Sukses

Lifestyle

Di Balik Keindahan Raja Ampat, Ada Mereka yang Miskin dan Terlantar

Asmiati Malik, University of Birmingham

Tahun lalu di Times Square yang riuh di New York City, terlihat papan iklan besar yang menampilkan keindahan Kepulauan Raja Ampat. Selain gambar, ada juga kalimat promosi “berliburlah ke tempat yang penuh sihir”. Tetapi di balik daya tarik gambar-gambar tersebut tersembunyi kemelaratan masyarakat yang hidup di sana.

Raja Ampat adalah kumpulan pulau-pulau di semenanjung Kepala Burung di Papua Barat, Indonesia. Tempat ini dikenal sebagai tempat menyelam terbaik di dunia. Lingkungan aneka ragam biota laut yang hampir belum terjamah di mana Anda bisa melihat ikan warna-warni dengan mata telanjang dari atas air.

Daerah ini sebelumnya disebut Irian Jaya, paruh Barat dari pulau Papua yang menjadi diakui bagian dari Indonesia pada 1961. Pada 1969 penduduk Papua Barat memilih menjadi bagian dari Indonesia melalui suatu referendum. Pada 2003 teritori ini dibagi menjadi dua provinsi: Papua dan Papua Barat. Tapi bersama-sama, dua provinsi ini kerap disebut sebagai Irian Jaya.

Di seluruh Papua, terutama di dataran tinggi masih terdapat gerakan pro-kemerdekaan, dan polisi serta militer kerap merazia dan memburu separatis. Tetapi wilayah pantai, termasuk Raja Ampat, secara politis stabil dan aman.

Kepulauan ini menyimpan banyak pesona alam yang membuatnya terlihat seperti surga di dunia. Tetapi 20,5% dari 46.600 penduduk pada 2016 hidup di bawah garis kemiskinan dan memiliki akses rendah terhadap pendidikan, layanan kesehatan, dan pasar.

Data memperlihatkan pada 2015, penduduk Raja Ampat per orang rata-rata mengeluarkan Rp849.715 per bulan untuk makanan dan non makanan.

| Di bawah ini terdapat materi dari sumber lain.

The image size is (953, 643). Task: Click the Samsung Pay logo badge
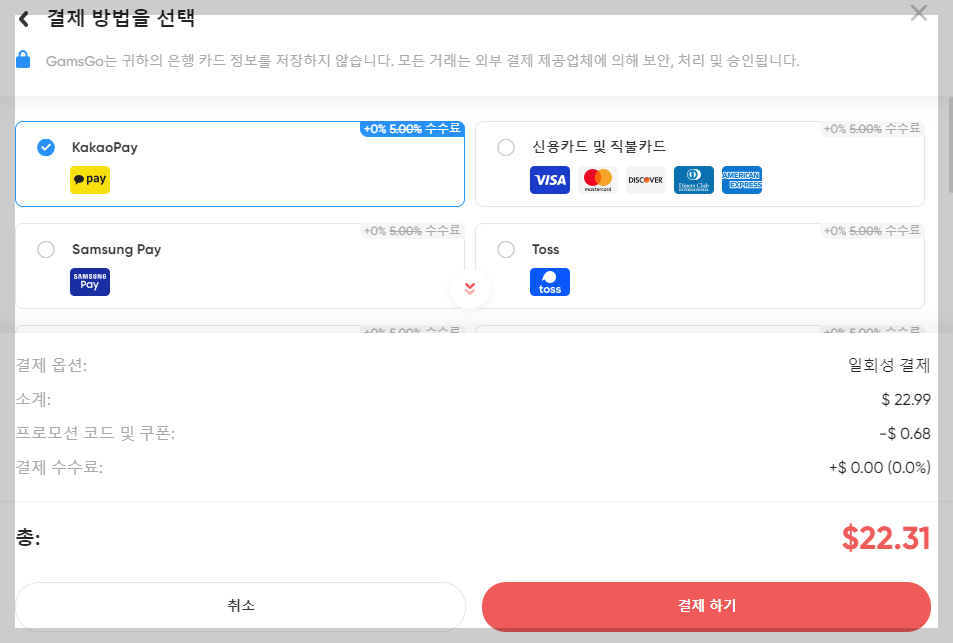click(89, 281)
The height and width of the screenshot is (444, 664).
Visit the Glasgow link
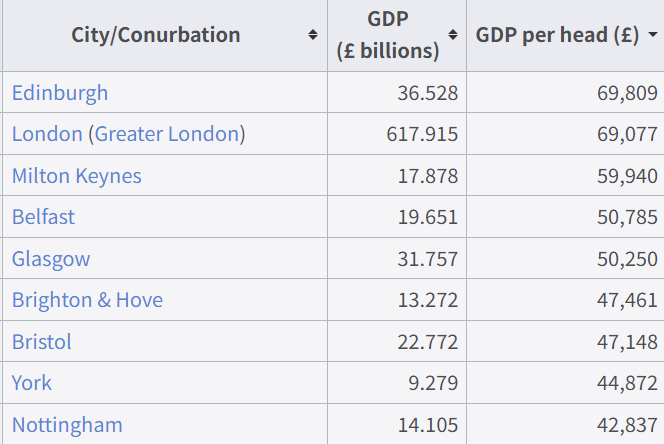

Angka ini 28,8% lebih tinggi ketimbang angka rata-rata nasional untuk perdesaan (Rp 659.414) karena biaya hidup di Raja Ampat sangat tinggi.

Lebih terisolasi

Untuk mencapai Raja Ampat, membutuhkan delapan jam dari Jakarta. Dari ibu kota negara, Anda bisa terbang langsung ke Sorong, atau transit di Makassar sebelum ke Sorong, di ujung barat laut Papua.

Lalu Anda naik ferry ke Pulau Waigeo (juga dikenal sebagai Amberi, atau Waigiu), satu dari empat pulau utama dari 1.800 pulau di kabupaten Raja Ampat.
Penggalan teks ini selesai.